My first thought was to reinterpret_cast<wchar_t *>(buffer) which does produce the desired result (buffer is now treated like a wchar_t array) and it contains the values I expect.
However, after the second call to getline, (the second line of input.txt contains the string L"456") buffer contains (hex) "00 34 00 35 00 36 00". Note that this is incorrect (it should be [hex] 34 00 35 00 36 00)
The fact that the byte ordering gets messed up prevents me from using reinterpret_cast as a solution to work around this. More importantly, why is std::wifstream::getline even converting my wchar_t buffer into a char buffer anyways?? I was under the impression that if one wanted to use chars they would use ifstream and if they want to use wchar_t they use wifstream...

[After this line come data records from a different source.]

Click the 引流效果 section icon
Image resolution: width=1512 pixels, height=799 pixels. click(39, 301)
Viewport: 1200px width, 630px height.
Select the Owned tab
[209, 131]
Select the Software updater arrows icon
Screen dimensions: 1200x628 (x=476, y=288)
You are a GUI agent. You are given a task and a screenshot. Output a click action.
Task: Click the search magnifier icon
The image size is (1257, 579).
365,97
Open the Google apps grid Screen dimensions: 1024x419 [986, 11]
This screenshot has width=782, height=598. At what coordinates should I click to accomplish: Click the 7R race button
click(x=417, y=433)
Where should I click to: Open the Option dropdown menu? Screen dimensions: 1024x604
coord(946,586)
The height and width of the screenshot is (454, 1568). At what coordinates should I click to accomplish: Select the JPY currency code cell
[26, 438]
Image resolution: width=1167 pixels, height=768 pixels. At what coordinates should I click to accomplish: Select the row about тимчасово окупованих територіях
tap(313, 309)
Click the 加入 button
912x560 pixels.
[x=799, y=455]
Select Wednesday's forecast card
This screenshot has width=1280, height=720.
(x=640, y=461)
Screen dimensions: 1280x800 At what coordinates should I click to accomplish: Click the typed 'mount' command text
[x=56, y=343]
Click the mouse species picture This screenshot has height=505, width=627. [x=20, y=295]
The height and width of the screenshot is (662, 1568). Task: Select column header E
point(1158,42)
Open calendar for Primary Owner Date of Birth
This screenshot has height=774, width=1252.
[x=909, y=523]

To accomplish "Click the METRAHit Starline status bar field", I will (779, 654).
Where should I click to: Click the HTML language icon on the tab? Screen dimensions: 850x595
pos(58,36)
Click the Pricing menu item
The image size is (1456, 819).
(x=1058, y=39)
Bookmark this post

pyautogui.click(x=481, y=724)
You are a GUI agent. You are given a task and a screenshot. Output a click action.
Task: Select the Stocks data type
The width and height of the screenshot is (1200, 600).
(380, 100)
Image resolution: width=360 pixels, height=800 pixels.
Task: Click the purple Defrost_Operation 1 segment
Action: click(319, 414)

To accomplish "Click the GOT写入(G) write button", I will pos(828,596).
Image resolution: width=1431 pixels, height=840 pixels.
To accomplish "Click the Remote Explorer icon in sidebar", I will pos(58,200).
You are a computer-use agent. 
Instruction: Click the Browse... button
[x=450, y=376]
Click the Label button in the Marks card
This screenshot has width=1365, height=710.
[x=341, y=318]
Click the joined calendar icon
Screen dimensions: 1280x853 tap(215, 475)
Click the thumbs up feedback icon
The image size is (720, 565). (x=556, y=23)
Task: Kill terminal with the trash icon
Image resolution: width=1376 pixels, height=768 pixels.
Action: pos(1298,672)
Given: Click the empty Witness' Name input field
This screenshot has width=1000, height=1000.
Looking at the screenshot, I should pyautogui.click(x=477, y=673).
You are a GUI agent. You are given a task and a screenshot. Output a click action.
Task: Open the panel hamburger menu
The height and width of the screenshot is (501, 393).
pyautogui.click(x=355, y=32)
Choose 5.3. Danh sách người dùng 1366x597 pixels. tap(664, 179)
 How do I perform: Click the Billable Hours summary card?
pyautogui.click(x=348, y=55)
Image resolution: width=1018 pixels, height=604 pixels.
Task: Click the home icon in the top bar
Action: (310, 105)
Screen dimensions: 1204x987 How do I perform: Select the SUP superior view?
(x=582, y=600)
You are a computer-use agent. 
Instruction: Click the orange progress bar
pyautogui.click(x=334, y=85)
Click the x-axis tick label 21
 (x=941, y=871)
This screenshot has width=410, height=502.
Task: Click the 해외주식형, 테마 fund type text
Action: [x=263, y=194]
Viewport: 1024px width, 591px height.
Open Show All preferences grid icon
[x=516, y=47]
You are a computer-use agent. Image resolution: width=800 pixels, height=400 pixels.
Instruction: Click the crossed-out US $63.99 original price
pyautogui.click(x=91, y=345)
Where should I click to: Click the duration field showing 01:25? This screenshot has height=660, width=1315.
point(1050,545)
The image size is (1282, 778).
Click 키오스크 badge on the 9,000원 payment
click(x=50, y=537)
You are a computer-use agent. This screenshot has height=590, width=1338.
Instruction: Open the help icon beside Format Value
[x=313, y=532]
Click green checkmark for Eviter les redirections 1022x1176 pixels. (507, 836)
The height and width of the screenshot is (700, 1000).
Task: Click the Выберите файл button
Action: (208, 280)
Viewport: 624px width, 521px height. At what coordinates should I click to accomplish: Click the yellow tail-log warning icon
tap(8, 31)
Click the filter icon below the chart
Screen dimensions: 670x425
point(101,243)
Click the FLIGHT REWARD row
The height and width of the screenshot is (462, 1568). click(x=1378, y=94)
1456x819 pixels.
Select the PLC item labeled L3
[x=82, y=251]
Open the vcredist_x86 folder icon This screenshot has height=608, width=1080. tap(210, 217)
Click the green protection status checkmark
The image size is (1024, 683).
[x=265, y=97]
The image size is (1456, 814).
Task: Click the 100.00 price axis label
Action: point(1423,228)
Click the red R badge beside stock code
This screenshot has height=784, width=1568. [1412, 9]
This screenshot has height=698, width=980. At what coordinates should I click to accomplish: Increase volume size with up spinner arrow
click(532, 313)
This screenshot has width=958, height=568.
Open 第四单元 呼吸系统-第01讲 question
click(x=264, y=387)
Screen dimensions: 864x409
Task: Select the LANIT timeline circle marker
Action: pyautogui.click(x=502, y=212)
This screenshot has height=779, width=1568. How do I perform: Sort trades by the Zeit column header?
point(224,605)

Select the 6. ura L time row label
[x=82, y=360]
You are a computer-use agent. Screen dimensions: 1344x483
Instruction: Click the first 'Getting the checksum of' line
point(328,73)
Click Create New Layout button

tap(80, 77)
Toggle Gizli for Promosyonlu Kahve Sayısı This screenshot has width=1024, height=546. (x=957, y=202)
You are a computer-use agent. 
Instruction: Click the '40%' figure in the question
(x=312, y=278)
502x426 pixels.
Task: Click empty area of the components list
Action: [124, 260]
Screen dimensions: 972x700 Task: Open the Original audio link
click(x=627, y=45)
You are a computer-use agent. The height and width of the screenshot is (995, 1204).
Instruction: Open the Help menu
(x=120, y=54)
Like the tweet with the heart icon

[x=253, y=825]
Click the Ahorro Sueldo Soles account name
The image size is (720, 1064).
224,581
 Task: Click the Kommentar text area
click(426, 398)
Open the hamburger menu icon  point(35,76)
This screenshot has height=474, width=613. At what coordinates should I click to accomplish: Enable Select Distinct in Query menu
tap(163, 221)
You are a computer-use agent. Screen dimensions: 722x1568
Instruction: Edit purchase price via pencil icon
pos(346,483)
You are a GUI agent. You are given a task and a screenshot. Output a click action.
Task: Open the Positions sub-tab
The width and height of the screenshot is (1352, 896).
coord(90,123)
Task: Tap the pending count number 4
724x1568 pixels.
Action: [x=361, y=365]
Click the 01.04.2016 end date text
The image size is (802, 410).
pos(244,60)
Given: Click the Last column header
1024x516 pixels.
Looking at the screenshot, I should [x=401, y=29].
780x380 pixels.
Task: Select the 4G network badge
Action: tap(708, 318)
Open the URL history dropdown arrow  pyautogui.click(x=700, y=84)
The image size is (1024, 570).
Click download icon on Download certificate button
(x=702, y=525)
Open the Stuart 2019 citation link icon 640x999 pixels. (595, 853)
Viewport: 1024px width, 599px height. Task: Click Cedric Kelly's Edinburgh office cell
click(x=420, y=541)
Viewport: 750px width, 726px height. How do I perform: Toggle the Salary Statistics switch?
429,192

I am terrible at making sense of the stl headers, but it almost looks as if wifstream is intentionally converting my wchar_t to a char... why??
I would appreciate any insights and explanations for understanding these problems.
wifstream reads bytes from the file, and converts them to wide chars using codecvt facet installed into the stream's locale. The default facet assumes system-default code page and calls mbstowcs on those bytes.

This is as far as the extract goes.